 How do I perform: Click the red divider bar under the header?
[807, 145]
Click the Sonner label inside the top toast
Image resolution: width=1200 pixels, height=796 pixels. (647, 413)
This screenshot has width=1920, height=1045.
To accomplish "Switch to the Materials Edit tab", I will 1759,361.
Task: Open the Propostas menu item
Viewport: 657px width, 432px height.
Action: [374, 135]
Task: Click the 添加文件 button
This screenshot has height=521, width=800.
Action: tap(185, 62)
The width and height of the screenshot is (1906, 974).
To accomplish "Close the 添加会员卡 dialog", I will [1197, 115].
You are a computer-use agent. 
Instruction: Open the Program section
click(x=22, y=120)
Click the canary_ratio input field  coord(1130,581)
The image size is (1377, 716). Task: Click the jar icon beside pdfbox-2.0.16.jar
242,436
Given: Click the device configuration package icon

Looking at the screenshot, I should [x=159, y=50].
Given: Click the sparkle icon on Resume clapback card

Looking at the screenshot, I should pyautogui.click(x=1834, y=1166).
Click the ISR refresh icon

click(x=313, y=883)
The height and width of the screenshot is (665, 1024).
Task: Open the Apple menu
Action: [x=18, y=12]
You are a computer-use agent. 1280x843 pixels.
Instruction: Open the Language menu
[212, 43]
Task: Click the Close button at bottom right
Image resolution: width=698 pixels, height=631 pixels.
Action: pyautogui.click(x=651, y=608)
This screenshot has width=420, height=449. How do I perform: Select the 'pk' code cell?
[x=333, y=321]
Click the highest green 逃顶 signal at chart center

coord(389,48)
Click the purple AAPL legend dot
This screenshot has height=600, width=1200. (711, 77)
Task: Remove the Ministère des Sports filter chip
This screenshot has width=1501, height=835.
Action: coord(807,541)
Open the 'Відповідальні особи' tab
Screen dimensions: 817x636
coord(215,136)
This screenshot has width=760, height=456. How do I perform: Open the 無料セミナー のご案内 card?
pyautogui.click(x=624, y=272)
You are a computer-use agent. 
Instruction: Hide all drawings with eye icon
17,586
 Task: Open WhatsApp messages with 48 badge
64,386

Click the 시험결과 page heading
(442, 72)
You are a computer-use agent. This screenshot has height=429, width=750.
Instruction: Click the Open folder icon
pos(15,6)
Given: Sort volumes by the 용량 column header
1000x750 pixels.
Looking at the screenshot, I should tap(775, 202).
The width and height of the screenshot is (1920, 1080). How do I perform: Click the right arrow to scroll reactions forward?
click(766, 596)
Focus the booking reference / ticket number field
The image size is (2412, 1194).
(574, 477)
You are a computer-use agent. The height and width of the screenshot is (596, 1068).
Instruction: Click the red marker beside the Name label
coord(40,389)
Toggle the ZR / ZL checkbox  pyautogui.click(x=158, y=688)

• **YOUR GOAL**
Lines holding the string "accomplish" in the records above must be counted; give the number alone.

• **OUTPUT OF THE TASK**
2